PROBLEM DETAILS -> Retype exactly the lines from the one with "This screenshot has height=644, width=661." down to the final line of the material below, both included, and nothing more.

INPUT DATA ->
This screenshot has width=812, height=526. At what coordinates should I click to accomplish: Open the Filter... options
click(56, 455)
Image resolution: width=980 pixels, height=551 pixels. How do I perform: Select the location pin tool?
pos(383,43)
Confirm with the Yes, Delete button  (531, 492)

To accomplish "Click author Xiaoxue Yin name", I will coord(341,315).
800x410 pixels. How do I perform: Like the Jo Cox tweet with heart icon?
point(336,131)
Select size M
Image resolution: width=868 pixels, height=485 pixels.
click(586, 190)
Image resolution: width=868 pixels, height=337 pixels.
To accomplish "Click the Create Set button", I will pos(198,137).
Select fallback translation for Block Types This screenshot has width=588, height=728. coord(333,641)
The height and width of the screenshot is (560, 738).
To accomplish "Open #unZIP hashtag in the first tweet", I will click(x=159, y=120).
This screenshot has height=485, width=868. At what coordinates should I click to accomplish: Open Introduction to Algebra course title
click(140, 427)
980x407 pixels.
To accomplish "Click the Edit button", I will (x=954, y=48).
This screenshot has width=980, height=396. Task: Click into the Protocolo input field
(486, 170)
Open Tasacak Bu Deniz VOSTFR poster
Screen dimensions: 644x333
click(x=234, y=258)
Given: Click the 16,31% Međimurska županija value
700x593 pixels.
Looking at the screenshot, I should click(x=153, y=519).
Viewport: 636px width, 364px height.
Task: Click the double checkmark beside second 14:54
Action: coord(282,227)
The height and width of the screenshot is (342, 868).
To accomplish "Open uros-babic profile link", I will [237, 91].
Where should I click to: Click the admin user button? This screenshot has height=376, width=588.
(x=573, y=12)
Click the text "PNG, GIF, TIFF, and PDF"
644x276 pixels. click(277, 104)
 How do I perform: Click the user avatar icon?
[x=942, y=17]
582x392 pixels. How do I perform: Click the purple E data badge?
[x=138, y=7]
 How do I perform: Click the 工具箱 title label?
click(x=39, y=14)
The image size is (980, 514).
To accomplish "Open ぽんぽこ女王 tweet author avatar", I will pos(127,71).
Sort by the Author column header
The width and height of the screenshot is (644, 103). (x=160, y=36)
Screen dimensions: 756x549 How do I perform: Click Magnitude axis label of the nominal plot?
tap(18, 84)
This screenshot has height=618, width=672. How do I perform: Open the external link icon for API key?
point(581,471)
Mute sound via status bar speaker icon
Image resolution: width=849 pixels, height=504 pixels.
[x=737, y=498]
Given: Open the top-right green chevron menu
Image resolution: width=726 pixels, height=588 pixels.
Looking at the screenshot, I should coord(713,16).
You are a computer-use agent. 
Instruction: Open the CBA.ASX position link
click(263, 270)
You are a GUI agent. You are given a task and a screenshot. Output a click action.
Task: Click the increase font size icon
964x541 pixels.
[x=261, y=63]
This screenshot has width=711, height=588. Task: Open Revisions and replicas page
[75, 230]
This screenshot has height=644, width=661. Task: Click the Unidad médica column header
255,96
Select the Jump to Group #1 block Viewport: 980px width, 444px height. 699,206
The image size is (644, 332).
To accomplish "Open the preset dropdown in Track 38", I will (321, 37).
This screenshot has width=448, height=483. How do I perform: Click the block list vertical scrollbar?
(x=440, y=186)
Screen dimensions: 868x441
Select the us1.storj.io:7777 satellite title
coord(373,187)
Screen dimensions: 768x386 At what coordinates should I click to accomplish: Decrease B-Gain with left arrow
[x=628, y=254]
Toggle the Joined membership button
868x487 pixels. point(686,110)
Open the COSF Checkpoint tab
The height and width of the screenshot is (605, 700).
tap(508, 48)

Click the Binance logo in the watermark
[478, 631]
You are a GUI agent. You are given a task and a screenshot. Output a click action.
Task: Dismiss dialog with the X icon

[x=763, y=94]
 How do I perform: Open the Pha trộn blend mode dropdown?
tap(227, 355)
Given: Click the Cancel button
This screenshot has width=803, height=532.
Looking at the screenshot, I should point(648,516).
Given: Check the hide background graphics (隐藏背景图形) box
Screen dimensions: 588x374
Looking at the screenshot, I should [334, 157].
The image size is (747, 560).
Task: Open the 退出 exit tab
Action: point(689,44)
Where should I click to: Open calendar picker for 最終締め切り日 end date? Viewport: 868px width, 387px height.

REPLY ->
This screenshot has height=644, width=661. Task: Click the Unidad médica column header
255,96
Select the Jump to Group #1 block Viewport: 980px width, 444px height. 699,206
The image size is (644, 332).
To accomplish "Open the preset dropdown in Track 38", I will (321, 37).
This screenshot has width=448, height=483. How do I perform: Click the block list vertical scrollbar?
(x=440, y=186)
Screen dimensions: 868x441
Select the us1.storj.io:7777 satellite title
coord(373,187)
Screen dimensions: 768x386 At what coordinates should I click to accomplish: Decrease B-Gain with left arrow
[x=628, y=254]
Toggle the Joined membership button
868x487 pixels. point(686,110)
Open the COSF Checkpoint tab
The height and width of the screenshot is (605, 700).
tap(508, 48)

Click the Binance logo in the watermark
[478, 631]
You are a GUI agent. You are given a task and a screenshot. Output a click action.
Task: Dismiss dialog with the X icon

[x=763, y=94]
 How do I perform: Open the Pha trộn blend mode dropdown?
tap(227, 355)
Given: Click the Cancel button
This screenshot has width=803, height=532.
Looking at the screenshot, I should point(648,516).
Given: Check the hide background graphics (隐藏背景图形) box
Screen dimensions: 588x374
Looking at the screenshot, I should [334, 157].
The image size is (747, 560).
Task: Open the 退出 exit tab
Action: point(689,44)
Where should I click to: Open calendar picker for 最終締め切り日 end date? Viewport: 868px width, 387px height.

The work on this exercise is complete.